Students and visually-impaired readers need an accessible way to get the gist of physical books, and most tools are either expensive or skip regional Indian languages. Saransh runs the whole pipeline on a Raspberry Pi: a camera captures the page, OpenCV handles preprocessing and page detection, and Tesseract OCR extracts the text.
A Transformers NLP stage condenses the text into a concise summary, then text-to-speech reads it aloud — with the TTS engine chosen per language after quality varied across fonts and Indian languages. The device is self-contained and portable.
TEXT → SQL
+ DASHBOARDS.
Ask a business question in plain English; get back the SQL, the answer, and two charts — over 100+ SAP tables with cryptic column names, in about 18 seconds.
— THE PIPELINE
SAP COLUMNS
LIKE VBELN.
USERS ASK
IN ENGLISH.
Business analysts waited hours-to-days for SAP developers to pull reports from a database of 100+ tables with cryptic column names (VBELN, KUNNR, AUART). The goal: a conversational bot that answers with a visualisation in under 30 seconds. Each schema — DDL plus five sample rows — is indexed offline into Qdrant with BGE-M3.

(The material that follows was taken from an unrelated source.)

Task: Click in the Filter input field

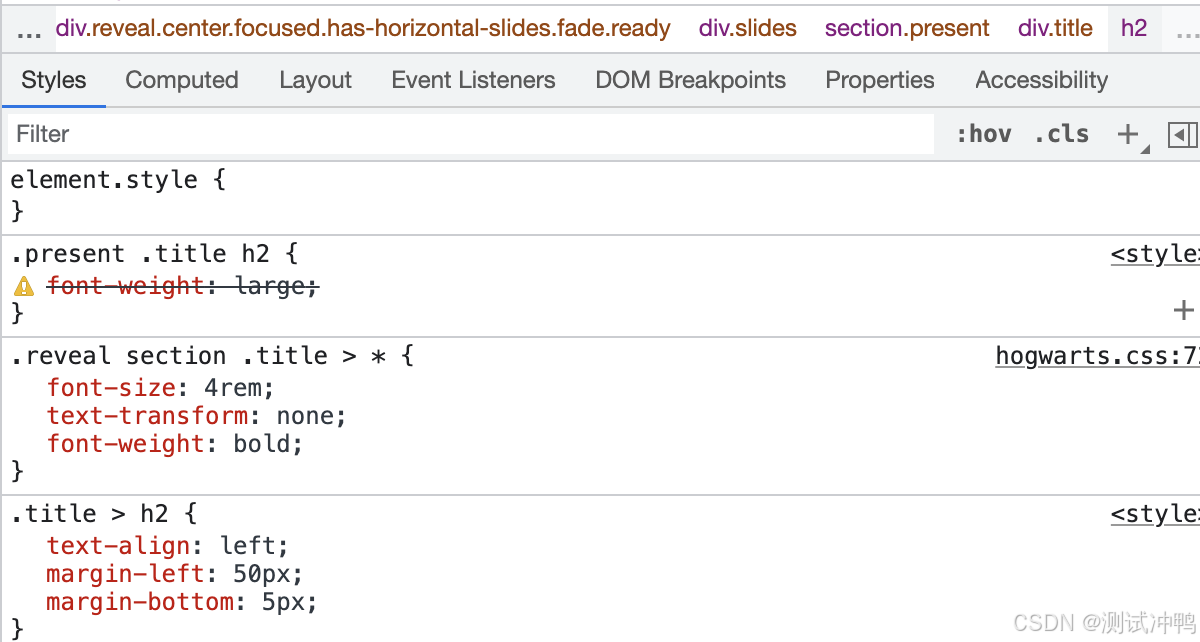Action: click(470, 134)
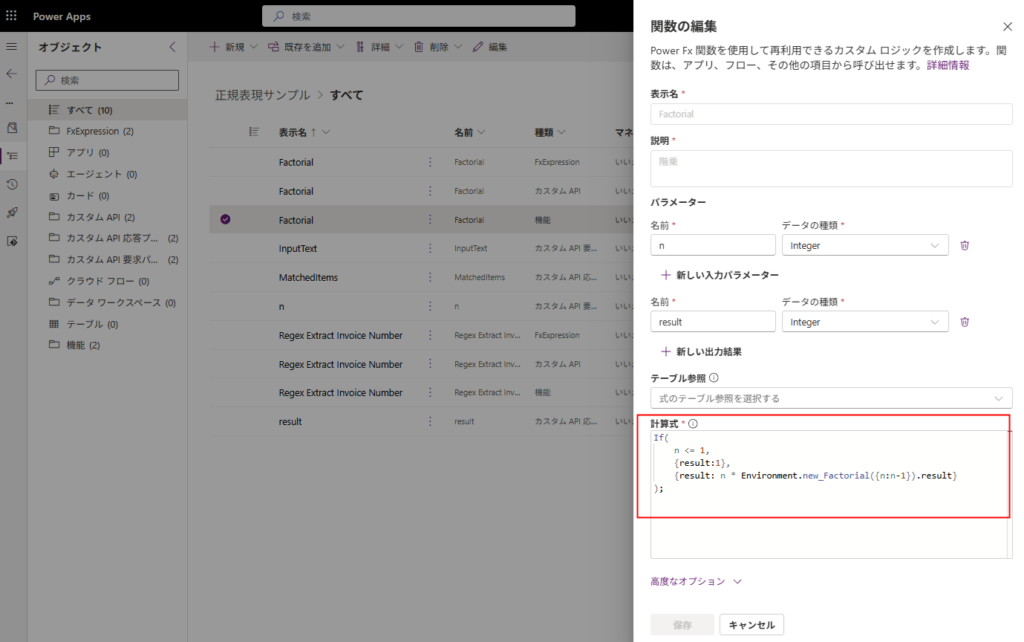
Task: Click the rocket icon in left rail
Action: pos(12,213)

At query time a 5-stage pipeline runs: the LLM expands the question into schema-aware searches, a self-refinement step validates and augments the retrieved table set, a dedicated call generates SQL against the refined DDLs, and execution feeds Pandas preprocessing plus two auto-generated chart specs.
- Query expansion. SAP names never appear in plain English — the LLM expands each question into 3-5 schema-aware searches.
- Split the work. Table selection and SQL generation in one prompt degraded accuracy; two focused calls fixed it.
- Tame big results. Pandas summaries + top-50 rows beat dumping everything into context; exactly two charts keep the JSON parseable.